Written instruction —
Give every cluster name listed in the Step 4 table of the brainstorming guide below.

Source —
====
Step 3: Convergent Phase (Evaluate)
Rate each generated approach:
| # | Attack approach | Likelihood (H/M/L) | Severity (H/M/L) | Novelty (H/M/L) | Priority |
|---|---|---|---|---|---|
| 1 | Claim to be employee | M | H | L | Test |
| 4 | Multi-turn rapport building | H | H | M | Test first |
| 7 | Roleplay as permissive version | M | H | M | Test |
| 8 | Emotional manipulation | H | M | L | Test |
| 9 | Ask what bot "can't" do | H | L | M | Test (recon value) |
Priority logic:
- High likelihood + High severity = Test first
- Any severity + High novelty = Test (novel attacks are worth exploring even if unlikely)
- Low likelihood + Low severity + Low novelty = Skip
Step 4: Affinity Clusters
Group evaluated approaches into clusters. Label each cluster.
| Cluster name | Approaches (#) | Theme |
|---|---|---|
| Identity claims | #1, #7 | Claiming a different identity or role |
| Gradual escalation | #2, #4 | Building up to sensitive requests over time |
| Format manipulation | #3, #5 | Bypassing filters through encoding or output format |
| Social engineering | #6, #8 | Emotional or narrative manipulation |
Step 5: Testing Order
Based on evaluation and clustering, what's your testing sequence?
| Order | Approach # | Rationale |
|---|---|---|
| 1st | #9 | Recon: map restrictions before attacking |
| 2nd | #4 | High likelihood + severity: multi-turn is proven effective |
| 3rd | #8 | High likelihood: emotional manipulation often bypasses logic |
| 4th | #1 | Test identity-based bypasses |
| 5th | #7 | Test persona/roleplay angle if identity claims work |
Outputs
- A comprehensive list of attack approaches (not just your defaults)
- Coverage check showing gaps you've addressed
- Prioritized testing order with rationale
- Thematic clusters for organizing your testing
Template Options
- Crazy 8s — FigJam (for rapid divergent phase)
====
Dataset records
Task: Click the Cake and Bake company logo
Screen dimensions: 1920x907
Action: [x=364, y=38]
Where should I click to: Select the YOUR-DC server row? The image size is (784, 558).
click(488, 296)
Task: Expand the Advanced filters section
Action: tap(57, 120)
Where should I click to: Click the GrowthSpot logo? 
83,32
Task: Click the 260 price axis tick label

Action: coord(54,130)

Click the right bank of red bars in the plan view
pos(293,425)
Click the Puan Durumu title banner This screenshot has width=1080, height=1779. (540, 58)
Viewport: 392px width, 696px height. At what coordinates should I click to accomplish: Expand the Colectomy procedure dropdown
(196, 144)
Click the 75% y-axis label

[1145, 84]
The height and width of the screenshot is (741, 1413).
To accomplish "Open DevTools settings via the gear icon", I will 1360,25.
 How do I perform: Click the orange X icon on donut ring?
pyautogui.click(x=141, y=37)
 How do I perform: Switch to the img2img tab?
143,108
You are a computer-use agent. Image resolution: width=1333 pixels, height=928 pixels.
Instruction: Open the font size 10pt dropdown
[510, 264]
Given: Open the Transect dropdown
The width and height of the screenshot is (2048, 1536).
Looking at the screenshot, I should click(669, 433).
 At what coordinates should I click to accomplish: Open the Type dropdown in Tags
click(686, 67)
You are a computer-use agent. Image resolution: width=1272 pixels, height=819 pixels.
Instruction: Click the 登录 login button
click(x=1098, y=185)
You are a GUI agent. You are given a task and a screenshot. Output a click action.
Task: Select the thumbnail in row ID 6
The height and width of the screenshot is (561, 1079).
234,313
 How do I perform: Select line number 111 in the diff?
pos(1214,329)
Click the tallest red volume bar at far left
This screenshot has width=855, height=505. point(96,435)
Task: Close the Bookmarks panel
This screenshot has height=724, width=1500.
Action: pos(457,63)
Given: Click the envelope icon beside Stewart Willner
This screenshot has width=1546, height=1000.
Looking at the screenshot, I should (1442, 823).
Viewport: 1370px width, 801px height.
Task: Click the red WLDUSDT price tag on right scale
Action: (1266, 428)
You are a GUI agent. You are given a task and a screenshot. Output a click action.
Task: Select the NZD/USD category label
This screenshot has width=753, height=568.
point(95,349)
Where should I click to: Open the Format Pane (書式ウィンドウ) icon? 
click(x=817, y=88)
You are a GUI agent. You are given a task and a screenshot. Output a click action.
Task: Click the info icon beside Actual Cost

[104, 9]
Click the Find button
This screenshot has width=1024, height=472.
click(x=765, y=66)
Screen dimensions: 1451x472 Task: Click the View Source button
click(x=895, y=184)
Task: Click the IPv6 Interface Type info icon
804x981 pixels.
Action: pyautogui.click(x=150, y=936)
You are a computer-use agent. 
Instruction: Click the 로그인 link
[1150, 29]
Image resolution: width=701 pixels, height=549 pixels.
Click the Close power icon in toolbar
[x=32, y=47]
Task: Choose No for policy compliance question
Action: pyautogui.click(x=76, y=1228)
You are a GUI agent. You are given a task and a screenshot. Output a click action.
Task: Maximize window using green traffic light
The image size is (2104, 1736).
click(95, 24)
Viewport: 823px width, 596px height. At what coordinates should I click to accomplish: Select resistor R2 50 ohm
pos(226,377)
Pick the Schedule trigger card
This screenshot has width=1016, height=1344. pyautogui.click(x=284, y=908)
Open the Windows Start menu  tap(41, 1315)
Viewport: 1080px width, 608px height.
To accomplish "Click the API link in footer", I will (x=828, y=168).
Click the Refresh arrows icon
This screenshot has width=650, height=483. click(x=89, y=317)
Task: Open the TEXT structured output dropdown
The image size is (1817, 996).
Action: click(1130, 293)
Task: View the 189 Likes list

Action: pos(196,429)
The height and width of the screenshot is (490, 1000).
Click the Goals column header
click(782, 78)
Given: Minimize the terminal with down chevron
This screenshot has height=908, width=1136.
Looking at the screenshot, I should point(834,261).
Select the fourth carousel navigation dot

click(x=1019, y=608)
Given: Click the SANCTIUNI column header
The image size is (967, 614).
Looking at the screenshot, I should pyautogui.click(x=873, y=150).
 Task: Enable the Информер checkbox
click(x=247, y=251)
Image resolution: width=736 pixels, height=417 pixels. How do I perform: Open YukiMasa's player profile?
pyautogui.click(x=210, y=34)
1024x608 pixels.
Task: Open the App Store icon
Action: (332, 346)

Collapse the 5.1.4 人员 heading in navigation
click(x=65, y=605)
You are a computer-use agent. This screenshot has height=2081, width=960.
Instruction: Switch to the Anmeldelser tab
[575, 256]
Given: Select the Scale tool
====
Exercise solution —
Identity claims, Gradual escalation, Format manipulation, Social engineering